Keyboard shortcuts

Press or to navigate between chapters

Press S or / to search in the book

Press ? to show this help

Press Esc to hide this help

C API

Tensogram exposes a flat C ABI through the tensogram-ffi crate. The generated header is tensogram.h; all public functions are prefixed tgm_, most public types follow the tgm_*_t pattern (the option structs TgmEncodeMaskOptions and TgmDecodeMaskOptions are PascalCase exceptions inherited from the underlying Rust types), and all error codes are members of the tgm_error enum.

The C++ wrapper at cpp/include/tensogram.hpp is built directly on top of this C API; see C++ API for the higher-level RAII-and-exceptions front-end. This page covers the C side: how to get the library, how to link it, and what to be aware of regarding versioning.

Three install paths

PathWhen to useToolchain required
Prebuilt binary tarballQuick local install, no Rust toolchainnone (just tar, pkg-config, cc)
cargo cinstallCustom prefix, or platform/arch we do not pre-buildRust stable
Build from sourceHacking on the FFI itselfRust stable + clone of the repo

Each tagged release publishes two tarballs at https://github.com/ecmwf/tensogram/releases:

  • tensogram-ffi-<VERSION>-linux-x86_64.tar.gz
  • tensogram-ffi-<VERSION>-macos-aarch64.tar.gz

The Linux tarball is built on AlmaLinux 8 (glibc 2.28; ABI-compatible with the manylinux_2_28 wheel platform tag, works on RHEL 8 / Debian 11 / Ubuntu 20.04 and newer). The macOS tarball is built on Apple Silicon. For other platforms (linux-aarch64, macos-x86_64, etc.) build from source with cargo cinstall below.

Each tarball is rooted for /usr/local (the bundled tensogram.pc hard-codes prefix=/usr/local), and is packed with uid=0 / gid=0 so extraction under sudo produces root-owned files.
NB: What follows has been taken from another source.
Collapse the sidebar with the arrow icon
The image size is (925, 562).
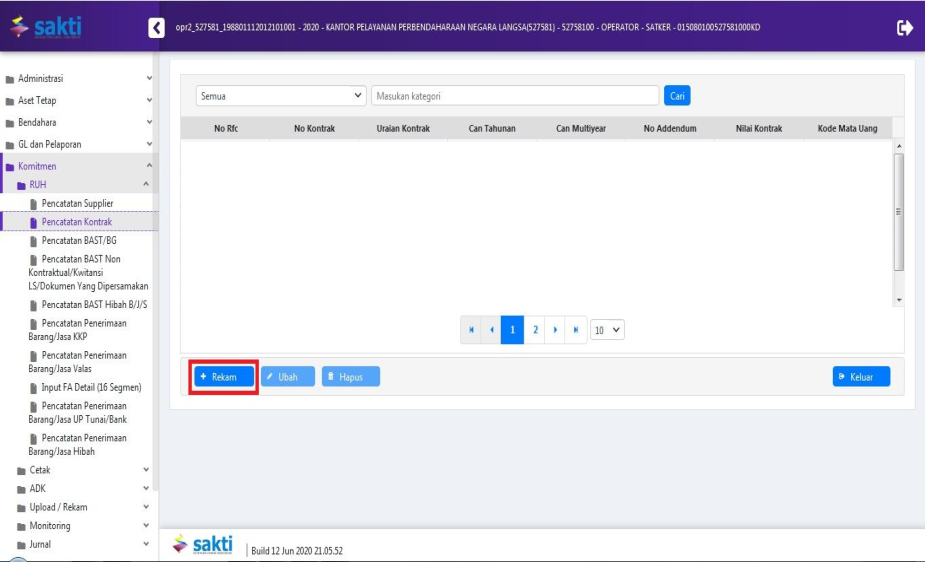(156, 27)
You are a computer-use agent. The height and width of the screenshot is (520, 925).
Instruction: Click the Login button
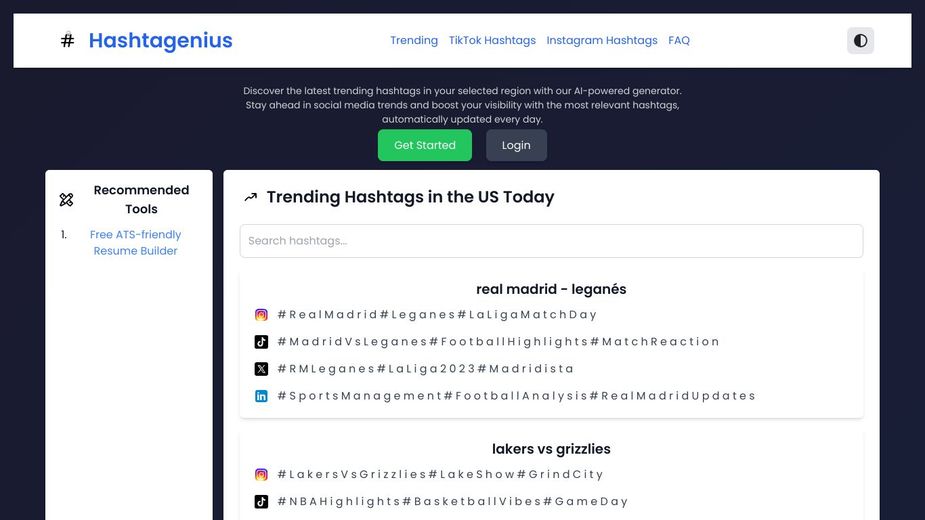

The default install is:

VERSION=<release-version>          # e.g. 0.20.0
PLATFORM=linux-x86_64              # or macos-aarch64
ASSET=tensogram-ffi-${VERSION}-${PLATFORM}.tar.gz

curl -LO "https://github.com/ecmwf/tensogram/releases/download/${VERSION}/${ASSET}"
sudo tar --no-same-owner -C /usr/local -xzf "${ASSET}"
sudo ldconfig                      # Linux: refresh dynamic linker cache
pkg-config --modversion tensogram  # → ${VERSION}

After extraction the layout under /usr/local is:

/usr/local/
├── lib/
│   ├── libtensogram.so.0.20.0          (Linux: real shared library)
│   ├── libtensogram.so.0.20            → libtensogram.so.0.20.0
│   ├── libtensogram.so                 → libtensogram.so.0.20.0
│   ├── libtensogram.0.20.0.dylib       (macOS: real dylib)
│   ├── libtensogram.0.20.dylib         → libtensogram.0.20.0.dylib
│   ├── libtensogram.dylib              → libtensogram.0.20.0.dylib
│   ├── libtensogram.a
│   └── pkgconfig/tensogram.pc
└── include/
    └── tensogram/
        └── tensogram.h

Plus LICENSE, README.md, and INSTALL.md at the install root.

For a non-default prefix, use cargo cinstall (next section) — the .pc file embeds the prefix at build time, so simply extracting the tarball under a different directory will leave pkg-config returning broken paths.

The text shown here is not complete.